Though the continental shelf is treated as a physiographic province of the ocean, it is not part of the deep ocean basin proper, but the flooded margins of the continent. Passive continental margins such as most of the Atlantic coasts have wide and shallow shelves, made of thick sedimentary wedges derived from long erosion of a neighboring continent. Active continental margins have narrow, relatively steep shelves, due to frequent earthquakes that move sediment to the deep sea.
Sediments usually become increasingly fine with distance from the coast; sand is limited to shallow, wave-agitated waters, while silt and clays are deposited in quieter, deep water far offshore. These shelf sediments accumulate at an average rate of 30 cm/1000 years, with a range from 15-40 cm. Though slow by human standards, this rate is much faster than that for deep-sea pelagic sediments.
Combined with the sunlight available in shallow waters, the continental shelves teem with life compared to the biotic desert of the oceans' abyssal plain. The pelagic (water column) environment of the continental shelf constitutes the neritic zone, and the benthic (sea floor) province of the shelf is the sublittoral zone.
Though the shelves are usually fertile, if anoxic conditions in the sedimentary deposits prevail, the shelves may in geologic time become sources of fossil fuels.

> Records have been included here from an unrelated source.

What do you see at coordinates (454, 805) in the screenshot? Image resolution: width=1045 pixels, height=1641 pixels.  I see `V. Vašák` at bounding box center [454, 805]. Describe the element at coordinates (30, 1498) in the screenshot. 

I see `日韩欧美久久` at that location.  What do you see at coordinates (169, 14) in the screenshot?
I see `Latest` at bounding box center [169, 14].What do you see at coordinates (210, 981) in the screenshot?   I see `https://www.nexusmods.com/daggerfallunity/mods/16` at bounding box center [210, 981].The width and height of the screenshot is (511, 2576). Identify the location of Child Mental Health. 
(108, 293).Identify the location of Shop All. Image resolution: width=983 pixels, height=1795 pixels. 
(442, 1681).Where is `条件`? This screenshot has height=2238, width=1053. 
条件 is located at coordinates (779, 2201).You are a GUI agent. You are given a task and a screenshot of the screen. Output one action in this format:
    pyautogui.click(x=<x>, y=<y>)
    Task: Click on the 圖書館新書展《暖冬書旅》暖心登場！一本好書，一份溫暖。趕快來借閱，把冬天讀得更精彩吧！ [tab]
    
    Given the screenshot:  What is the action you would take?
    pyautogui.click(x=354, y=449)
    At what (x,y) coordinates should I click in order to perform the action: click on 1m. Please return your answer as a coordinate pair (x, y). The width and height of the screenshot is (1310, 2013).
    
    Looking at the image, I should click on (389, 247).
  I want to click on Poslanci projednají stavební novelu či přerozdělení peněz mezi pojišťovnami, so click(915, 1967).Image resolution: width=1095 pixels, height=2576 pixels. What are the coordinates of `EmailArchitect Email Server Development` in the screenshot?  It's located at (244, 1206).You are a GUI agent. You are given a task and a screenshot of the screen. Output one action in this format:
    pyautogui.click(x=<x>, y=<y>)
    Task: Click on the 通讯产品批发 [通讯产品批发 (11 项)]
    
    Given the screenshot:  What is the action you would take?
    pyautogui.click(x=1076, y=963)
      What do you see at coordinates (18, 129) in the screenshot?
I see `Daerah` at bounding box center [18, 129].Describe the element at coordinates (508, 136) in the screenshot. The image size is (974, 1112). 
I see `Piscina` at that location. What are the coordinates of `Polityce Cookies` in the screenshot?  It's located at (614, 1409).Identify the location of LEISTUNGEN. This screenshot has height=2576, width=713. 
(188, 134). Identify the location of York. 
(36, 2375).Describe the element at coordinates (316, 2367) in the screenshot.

The relatively accessible continental shelf is the best understood part of the ocean floor. Most commercial exploitation from the sea, such as metallic-ore, non-metallic ore, and hydrocarbon extraction, takes place on the continental shelf. Sovereign rights over their continental shelves up to 350 nautical miles from the coast were claimed by the marine nations that signed the Convention on the Continental Shelf drawn up by the UN's International Law Commission in 1958 partly superseded by the 1982 United Nations Convention on the Law of the Sea.